= The request =
Identify each line below that contains the string "agent" and copy those lines. Treat uppercase and lowercase letters as different.

start Source data

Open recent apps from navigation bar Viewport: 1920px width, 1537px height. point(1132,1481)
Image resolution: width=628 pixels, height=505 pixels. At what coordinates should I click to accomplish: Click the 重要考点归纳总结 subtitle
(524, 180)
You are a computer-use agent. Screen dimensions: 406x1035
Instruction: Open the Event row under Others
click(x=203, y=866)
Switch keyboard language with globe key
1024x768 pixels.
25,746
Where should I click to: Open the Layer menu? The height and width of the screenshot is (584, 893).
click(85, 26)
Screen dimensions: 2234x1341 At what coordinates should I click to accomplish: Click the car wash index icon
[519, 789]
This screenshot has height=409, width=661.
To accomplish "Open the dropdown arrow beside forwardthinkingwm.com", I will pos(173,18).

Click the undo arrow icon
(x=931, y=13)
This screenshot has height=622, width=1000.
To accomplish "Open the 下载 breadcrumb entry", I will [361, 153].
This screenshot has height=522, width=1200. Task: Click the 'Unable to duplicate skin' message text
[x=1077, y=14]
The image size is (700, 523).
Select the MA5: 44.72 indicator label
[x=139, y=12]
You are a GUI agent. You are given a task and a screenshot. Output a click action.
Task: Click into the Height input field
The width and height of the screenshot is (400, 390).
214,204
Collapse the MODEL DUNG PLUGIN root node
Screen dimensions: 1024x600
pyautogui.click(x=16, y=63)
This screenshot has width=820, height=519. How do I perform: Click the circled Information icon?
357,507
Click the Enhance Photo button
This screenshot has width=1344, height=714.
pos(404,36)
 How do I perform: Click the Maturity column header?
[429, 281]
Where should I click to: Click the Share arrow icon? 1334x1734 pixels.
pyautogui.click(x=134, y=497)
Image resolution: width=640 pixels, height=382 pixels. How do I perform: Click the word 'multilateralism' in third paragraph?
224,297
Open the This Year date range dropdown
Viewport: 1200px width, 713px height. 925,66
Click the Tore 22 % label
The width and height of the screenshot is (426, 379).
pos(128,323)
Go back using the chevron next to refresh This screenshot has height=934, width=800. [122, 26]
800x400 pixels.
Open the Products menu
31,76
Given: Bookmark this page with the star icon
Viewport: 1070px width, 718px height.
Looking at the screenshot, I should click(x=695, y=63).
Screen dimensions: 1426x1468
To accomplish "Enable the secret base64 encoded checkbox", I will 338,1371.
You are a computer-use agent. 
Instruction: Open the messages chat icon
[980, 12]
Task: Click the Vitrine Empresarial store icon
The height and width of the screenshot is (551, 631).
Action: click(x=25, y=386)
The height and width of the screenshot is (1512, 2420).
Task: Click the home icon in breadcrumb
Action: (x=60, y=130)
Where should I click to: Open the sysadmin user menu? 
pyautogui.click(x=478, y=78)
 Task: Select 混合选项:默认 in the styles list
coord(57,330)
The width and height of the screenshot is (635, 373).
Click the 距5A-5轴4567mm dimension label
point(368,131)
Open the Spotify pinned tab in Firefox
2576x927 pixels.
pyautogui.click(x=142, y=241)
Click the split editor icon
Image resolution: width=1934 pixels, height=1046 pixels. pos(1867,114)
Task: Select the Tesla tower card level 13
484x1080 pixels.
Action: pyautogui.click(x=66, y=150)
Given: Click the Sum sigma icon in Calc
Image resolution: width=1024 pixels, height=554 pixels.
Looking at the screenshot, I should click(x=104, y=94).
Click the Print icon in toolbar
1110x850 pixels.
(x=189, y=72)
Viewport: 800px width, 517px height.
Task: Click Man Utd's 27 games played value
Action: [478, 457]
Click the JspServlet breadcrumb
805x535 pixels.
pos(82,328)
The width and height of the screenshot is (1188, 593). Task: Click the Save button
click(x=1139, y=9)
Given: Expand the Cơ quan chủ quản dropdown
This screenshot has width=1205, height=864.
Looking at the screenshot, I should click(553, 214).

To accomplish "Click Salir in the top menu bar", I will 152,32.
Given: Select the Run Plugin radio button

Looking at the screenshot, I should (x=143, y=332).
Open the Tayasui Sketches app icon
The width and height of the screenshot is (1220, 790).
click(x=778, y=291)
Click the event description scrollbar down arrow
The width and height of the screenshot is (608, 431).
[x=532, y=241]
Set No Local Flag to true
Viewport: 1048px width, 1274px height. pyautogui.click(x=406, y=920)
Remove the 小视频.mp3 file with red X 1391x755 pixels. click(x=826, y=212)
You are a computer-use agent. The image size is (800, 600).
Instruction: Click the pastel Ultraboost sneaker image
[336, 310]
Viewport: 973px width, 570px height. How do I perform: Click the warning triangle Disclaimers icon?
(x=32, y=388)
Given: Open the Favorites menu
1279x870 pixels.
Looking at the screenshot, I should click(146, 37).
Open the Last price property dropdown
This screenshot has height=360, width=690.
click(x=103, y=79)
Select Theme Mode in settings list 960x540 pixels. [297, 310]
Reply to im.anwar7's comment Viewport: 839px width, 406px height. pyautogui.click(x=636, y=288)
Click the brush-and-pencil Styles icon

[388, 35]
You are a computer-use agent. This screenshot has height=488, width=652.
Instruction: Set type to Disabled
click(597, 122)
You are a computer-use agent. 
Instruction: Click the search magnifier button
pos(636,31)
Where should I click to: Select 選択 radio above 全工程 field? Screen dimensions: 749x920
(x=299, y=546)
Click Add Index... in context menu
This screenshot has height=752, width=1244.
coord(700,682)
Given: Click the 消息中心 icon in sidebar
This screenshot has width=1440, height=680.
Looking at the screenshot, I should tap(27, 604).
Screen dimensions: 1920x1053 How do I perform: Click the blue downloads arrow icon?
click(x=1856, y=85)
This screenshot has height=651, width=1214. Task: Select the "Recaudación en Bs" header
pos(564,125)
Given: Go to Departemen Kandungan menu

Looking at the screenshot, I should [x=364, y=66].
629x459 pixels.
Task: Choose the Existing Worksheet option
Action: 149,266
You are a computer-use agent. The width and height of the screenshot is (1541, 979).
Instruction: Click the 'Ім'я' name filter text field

end Source data

= Exercise output =
You are a computer-use agent. Screen dimensions: 406x1035
You are a GUI agent. You are given a task and a screenshot. Output a click action.
You are a computer-use agent. 
You are a computer-use agent. The image size is (800, 600).
You are a computer-use agent. This screenshot has height=488, width=652.
You are a computer-use agent. 
You are a computer-use agent. The width and height of the screenshot is (1541, 979).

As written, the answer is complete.